Problem statement:
Copy out the items word for word, from their first line up to and including the line with "Toggle bold text".

(Position data for elements and text)
===

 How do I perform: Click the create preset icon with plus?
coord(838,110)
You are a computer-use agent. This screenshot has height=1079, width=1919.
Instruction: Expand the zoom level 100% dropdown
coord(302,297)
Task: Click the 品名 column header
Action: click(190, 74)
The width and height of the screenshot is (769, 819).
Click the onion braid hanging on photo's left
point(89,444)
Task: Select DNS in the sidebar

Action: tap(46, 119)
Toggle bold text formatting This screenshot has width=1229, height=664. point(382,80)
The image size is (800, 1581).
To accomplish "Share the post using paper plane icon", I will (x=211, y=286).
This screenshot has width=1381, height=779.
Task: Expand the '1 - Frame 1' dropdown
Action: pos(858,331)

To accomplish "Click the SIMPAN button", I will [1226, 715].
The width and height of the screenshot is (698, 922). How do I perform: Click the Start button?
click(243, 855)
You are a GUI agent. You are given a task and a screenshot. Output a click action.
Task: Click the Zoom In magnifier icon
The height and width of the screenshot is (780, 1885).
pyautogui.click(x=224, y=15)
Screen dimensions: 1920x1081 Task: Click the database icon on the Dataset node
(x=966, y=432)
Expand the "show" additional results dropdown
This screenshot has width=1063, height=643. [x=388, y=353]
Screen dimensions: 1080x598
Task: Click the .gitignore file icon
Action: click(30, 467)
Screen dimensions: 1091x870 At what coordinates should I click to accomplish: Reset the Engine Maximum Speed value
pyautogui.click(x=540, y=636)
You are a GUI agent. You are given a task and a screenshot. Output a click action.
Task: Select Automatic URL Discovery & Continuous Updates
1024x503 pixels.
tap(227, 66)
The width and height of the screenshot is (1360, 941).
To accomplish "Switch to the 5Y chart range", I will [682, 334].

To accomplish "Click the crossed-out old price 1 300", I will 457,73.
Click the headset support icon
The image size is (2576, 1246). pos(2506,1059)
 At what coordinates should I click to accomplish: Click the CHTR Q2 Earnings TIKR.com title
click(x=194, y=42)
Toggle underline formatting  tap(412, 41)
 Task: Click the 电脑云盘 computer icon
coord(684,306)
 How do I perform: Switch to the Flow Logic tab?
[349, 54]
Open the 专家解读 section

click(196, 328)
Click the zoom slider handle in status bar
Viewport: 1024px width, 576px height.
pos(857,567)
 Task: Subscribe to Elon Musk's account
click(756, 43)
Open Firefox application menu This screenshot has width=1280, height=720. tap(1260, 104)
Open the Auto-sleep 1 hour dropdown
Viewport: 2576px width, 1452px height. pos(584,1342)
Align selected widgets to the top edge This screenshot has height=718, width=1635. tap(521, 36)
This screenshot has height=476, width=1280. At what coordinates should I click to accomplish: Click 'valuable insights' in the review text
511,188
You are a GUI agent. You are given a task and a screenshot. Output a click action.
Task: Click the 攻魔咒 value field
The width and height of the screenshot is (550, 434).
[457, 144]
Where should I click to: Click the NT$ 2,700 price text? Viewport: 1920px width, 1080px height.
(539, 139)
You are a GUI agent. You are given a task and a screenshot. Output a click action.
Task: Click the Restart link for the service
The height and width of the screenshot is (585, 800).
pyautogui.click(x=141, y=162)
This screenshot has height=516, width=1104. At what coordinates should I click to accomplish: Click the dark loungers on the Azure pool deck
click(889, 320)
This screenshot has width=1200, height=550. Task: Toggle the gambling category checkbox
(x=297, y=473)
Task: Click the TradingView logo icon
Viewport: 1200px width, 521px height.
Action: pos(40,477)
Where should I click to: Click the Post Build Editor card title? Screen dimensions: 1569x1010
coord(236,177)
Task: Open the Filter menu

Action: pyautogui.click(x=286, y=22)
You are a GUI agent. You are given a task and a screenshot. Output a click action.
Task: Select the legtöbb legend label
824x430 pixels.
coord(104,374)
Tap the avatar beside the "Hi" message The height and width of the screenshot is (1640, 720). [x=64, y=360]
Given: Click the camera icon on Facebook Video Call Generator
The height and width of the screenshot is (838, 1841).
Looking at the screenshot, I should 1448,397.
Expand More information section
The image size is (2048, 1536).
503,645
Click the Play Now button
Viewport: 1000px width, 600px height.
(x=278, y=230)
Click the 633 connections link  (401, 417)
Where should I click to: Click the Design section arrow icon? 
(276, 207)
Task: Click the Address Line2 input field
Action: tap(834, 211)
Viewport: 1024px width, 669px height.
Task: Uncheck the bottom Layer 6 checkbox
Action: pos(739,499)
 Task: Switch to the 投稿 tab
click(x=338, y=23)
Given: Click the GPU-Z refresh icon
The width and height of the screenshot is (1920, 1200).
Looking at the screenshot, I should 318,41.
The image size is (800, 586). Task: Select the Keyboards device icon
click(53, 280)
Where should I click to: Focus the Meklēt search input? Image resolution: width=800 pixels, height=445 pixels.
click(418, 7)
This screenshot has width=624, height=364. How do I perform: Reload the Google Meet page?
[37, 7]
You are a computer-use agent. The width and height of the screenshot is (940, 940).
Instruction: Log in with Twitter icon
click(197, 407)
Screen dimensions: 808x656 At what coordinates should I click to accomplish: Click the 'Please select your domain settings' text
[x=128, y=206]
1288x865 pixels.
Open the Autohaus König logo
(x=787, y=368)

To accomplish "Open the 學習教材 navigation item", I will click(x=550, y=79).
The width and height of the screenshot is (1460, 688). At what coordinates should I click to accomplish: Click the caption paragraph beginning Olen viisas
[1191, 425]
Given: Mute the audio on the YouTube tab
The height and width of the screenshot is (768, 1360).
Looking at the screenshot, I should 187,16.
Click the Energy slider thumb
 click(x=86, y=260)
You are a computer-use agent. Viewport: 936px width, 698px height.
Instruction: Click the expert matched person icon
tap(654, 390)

===

Exercise response:
 How do I perform: Click the create preset icon with plus?
coord(838,110)
You are a computer-use agent. This screenshot has height=1079, width=1919.
Instruction: Expand the zoom level 100% dropdown
coord(302,297)
Task: Click the 品名 column header
Action: click(190, 74)
The width and height of the screenshot is (769, 819).
Click the onion braid hanging on photo's left
point(89,444)
Task: Select DNS in the sidebar

Action: tap(46, 119)
Toggle bold text formatting This screenshot has width=1229, height=664. point(382,80)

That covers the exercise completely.